# START OF Material shown

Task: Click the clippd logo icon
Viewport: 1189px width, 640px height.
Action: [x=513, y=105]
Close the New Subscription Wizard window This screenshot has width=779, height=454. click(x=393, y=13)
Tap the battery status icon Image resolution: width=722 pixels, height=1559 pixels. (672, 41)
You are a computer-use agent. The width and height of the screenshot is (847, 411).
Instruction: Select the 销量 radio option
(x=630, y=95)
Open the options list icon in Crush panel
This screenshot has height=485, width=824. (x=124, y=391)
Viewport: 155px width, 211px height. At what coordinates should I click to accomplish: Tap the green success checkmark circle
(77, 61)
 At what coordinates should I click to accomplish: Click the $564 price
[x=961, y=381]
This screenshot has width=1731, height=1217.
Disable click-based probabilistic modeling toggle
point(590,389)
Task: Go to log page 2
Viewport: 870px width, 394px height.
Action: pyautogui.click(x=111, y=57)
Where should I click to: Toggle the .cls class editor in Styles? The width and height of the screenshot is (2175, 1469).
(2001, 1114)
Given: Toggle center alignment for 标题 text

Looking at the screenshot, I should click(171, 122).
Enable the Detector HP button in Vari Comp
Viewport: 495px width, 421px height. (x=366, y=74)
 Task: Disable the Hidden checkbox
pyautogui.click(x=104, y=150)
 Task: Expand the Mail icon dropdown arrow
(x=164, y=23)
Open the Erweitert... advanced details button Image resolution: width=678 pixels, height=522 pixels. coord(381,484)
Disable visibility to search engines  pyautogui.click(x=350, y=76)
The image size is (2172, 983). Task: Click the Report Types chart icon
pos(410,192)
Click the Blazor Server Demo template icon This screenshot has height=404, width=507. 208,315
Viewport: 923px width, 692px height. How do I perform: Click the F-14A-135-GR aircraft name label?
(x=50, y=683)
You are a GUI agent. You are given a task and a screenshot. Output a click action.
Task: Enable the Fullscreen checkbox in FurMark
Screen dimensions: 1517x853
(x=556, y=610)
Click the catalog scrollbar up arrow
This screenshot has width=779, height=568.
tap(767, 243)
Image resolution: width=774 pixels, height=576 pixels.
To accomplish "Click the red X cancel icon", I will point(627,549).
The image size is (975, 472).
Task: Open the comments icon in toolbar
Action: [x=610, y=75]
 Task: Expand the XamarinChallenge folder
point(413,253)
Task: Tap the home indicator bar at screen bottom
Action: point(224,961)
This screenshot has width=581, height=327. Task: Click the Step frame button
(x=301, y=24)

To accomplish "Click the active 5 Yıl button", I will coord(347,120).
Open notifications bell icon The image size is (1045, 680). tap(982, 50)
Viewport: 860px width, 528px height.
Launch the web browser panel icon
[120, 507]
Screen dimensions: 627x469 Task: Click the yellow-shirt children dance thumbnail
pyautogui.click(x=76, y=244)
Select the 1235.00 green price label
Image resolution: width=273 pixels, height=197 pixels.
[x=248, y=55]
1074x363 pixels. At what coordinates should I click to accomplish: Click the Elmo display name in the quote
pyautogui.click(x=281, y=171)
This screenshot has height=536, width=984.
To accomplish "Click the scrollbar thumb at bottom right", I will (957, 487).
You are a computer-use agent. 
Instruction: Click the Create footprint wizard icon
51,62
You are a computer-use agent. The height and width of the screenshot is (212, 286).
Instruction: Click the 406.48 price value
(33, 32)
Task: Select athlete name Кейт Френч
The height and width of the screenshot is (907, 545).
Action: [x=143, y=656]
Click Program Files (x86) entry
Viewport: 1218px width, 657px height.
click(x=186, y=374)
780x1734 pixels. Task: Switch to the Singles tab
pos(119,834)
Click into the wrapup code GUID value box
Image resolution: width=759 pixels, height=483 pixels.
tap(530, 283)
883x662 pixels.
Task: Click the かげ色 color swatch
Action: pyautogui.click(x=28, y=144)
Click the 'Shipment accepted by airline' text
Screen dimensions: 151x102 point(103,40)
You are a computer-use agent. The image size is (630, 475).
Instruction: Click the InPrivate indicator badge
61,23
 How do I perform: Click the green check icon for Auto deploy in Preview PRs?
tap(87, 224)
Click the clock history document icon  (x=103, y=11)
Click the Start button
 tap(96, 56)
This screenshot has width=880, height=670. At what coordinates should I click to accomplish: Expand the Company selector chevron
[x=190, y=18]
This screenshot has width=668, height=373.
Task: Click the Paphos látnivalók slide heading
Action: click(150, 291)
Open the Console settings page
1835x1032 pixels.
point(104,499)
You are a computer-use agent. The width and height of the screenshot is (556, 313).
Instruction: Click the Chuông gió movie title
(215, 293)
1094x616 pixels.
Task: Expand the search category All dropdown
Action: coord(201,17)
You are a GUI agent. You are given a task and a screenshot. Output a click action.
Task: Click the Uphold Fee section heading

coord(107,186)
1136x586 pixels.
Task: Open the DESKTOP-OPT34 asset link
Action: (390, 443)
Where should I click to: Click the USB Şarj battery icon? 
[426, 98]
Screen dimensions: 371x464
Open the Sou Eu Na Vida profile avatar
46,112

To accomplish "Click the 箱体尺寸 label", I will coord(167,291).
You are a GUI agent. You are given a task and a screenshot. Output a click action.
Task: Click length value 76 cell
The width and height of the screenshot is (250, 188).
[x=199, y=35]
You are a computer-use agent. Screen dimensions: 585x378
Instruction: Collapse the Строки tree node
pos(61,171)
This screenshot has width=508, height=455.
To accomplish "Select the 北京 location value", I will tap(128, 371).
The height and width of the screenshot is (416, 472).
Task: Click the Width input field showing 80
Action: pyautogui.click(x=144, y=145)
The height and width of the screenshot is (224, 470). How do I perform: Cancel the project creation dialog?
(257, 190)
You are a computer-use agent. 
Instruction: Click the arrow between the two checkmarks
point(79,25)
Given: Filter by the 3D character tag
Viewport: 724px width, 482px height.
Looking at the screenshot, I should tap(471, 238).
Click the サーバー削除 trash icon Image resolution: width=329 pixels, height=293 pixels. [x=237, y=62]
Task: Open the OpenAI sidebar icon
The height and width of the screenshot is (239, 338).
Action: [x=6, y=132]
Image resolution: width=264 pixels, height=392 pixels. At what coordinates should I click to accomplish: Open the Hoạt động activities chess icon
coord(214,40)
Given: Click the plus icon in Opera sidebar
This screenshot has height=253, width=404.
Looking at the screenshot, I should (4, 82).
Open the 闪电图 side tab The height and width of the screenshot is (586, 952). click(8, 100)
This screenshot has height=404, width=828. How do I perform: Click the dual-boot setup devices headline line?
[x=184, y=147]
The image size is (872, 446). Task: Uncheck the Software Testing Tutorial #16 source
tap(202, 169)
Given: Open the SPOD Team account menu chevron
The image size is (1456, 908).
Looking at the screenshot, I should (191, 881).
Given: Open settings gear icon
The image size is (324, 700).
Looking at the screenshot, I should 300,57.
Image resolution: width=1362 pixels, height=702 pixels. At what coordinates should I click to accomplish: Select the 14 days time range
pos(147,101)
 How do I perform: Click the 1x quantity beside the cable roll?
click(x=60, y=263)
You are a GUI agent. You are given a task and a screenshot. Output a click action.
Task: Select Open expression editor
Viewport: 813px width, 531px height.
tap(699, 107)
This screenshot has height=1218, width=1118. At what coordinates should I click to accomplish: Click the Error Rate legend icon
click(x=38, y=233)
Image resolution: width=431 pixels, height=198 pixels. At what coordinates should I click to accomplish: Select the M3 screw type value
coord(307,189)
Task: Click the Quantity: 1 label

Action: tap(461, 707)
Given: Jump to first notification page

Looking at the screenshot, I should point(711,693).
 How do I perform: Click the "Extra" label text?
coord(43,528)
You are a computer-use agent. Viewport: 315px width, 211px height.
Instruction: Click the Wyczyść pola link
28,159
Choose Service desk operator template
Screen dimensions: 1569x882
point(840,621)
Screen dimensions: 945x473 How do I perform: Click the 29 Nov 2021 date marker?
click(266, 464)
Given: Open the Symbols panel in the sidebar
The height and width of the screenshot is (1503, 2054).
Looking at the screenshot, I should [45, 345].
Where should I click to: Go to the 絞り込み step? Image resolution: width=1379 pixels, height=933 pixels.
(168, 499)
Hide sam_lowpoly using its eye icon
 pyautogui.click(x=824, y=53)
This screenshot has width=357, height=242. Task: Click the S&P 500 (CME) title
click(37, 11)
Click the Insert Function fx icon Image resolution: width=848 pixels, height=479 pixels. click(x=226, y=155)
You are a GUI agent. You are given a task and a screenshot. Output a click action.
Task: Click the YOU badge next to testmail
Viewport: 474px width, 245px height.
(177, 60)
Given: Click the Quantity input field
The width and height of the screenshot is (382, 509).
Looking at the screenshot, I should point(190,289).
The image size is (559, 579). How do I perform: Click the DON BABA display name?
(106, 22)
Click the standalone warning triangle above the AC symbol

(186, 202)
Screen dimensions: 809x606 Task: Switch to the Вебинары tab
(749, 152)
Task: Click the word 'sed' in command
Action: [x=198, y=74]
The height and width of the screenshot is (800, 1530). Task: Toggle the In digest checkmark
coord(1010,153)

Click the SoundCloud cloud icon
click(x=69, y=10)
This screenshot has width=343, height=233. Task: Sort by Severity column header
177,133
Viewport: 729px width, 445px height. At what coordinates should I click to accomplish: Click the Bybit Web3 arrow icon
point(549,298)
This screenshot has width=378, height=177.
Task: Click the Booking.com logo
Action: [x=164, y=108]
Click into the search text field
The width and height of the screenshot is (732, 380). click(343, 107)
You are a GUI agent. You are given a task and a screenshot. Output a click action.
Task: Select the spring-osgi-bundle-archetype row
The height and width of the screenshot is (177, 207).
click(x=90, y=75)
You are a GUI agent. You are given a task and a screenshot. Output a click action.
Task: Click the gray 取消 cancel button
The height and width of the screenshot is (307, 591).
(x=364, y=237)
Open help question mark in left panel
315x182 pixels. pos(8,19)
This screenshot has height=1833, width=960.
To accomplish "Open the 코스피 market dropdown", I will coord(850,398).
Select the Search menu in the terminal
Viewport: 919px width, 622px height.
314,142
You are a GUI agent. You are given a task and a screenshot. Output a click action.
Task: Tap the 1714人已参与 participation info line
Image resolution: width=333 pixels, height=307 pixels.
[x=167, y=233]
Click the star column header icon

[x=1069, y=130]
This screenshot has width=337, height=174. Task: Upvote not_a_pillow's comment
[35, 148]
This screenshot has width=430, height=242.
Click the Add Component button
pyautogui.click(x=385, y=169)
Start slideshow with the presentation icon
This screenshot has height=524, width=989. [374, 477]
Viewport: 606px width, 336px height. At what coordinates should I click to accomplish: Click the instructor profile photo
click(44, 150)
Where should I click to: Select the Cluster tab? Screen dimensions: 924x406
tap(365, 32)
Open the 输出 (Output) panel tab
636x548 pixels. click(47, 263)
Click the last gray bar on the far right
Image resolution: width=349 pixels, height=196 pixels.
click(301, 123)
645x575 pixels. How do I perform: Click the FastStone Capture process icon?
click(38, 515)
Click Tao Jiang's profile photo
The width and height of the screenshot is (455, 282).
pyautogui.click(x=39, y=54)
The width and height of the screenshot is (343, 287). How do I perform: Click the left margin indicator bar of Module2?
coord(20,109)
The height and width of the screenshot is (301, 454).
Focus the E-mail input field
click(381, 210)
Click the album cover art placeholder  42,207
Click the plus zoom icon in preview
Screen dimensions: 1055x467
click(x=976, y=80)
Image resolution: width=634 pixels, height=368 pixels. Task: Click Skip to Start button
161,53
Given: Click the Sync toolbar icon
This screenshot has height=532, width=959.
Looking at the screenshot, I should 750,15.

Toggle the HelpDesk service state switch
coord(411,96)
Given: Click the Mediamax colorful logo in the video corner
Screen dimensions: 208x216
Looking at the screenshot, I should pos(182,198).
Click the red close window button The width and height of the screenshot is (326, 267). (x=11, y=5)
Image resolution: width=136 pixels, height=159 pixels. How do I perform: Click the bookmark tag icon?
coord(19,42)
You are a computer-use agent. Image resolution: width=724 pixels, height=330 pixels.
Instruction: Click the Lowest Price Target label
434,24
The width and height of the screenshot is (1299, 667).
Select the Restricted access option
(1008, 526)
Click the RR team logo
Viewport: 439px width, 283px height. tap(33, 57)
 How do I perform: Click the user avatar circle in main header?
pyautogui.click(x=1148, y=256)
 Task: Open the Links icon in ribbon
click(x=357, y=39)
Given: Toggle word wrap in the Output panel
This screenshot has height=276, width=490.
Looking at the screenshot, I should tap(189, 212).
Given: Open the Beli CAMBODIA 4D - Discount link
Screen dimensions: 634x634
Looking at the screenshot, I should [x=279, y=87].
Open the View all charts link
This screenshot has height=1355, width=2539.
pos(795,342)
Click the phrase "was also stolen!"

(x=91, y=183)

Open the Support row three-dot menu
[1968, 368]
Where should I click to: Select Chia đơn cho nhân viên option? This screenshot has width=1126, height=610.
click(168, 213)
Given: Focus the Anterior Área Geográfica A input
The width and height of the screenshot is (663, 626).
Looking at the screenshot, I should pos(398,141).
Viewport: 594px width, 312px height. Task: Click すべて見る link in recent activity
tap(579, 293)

# END OF Material shown

Task directions: Count the lines in the entries above that contain the string "photo", treating case as significant. Reply with the number only.

Solution to the problem: 2